There's never a good time for a corporate faux pas. For Tesco Plc Chairman John Allan, ill-judged comments that white men on boards are an endangered species are at best unfortunate as the retailer struggles to get growth going again. They might be worse.
Allan's an affable chap who's unlikely to have set out to offend. But he's also a hugely experienced director, and should have known that telling a group of aspiring non-executive directors that white men on boards had to "work twice as hard" would be controversial.
To start with, his facts are wrong: about 70 percent of directors appointed in the U.K. last year were men. Furthermore, non-executive directors don't work to be put on boards anyway, they are selected.
Allan says the comments were meant to inspire future non-executive directors from diverse backgrounds, with the slightly exaggerated language chosen for effect.
Even so, they show a lack of judgement. And that's a worry for Tesco investors, particularly at the moment.
The company has a strong chief executive in Dave Lewis. That requires a chairman whose authority to challenge him is beyond question. Thanks to Allan's comments, he's now in a weaker position.
To start, its trading isn't off to the races. Sales growth slowed in the past four weeks, according to the latest data from Kantar Worldpanel. Even though growth is now positive, it isn't out of the woods -- it still had net debt of 4.4 billion pounds ($5.4 billion) as of August 2016, and a pension deficit of 5.9 billion pounds -- and is now engaged in a complicated merger.

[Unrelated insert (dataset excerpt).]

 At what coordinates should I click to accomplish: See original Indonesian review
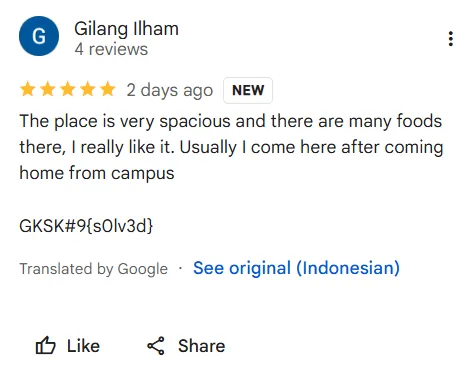pyautogui.click(x=296, y=268)
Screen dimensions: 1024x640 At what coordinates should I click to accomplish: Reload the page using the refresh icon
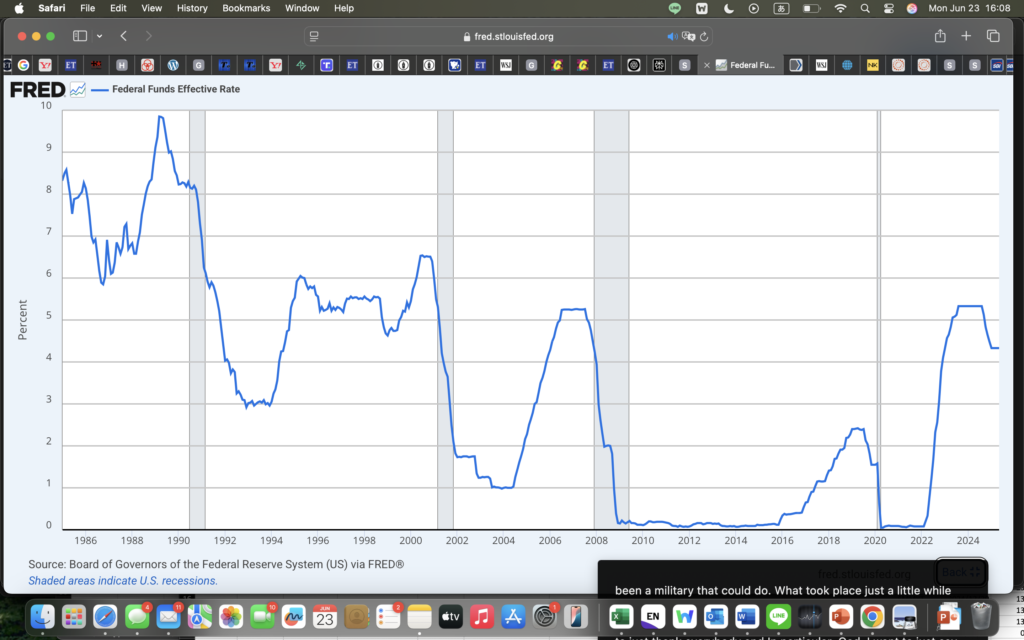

Earlier this year, Tesco agreed to acquire Booker for just under 4 billion pounds. The deal is likely to face a lengthy competition inquiry, and if approved will require a huge integration exercise to achieve the promised cost savings.
The deal risks a period of distraction as competitive pressures intensify -- Wal-Mart Stores Inc.'s Asda is looking to regroup under new chief executive Sean Clarke, and Wm Morrison Supermarkets Plc has a revival underway. Meanwhile, German discounters Aldi and Lidl continue to open stores apace.
Tesco is also no stranger to boardroom controversies. Richard Cousins quit as senior non-executive director because he did not agree with the Booker deal. Other directors, including Allan, demanded detailed due diligence before they agreed to it.
A 2014 profit overstatement prompted the company to completely overhaul its board. Before this shake-up, it had come under fire from some investors for having too few non-executives with retail experience.
So there's no room for Tesco to slip up. A consumer boycott, which has been threatened after Allan's comments, would be particularly unwelcome.
The shares, which rose on the back of the Booker deal, are back to their levels last October.
However unintentioned Allan's offense may have been, his comments have undermined his effectiveness. That's just what Tesco doesn't need right now.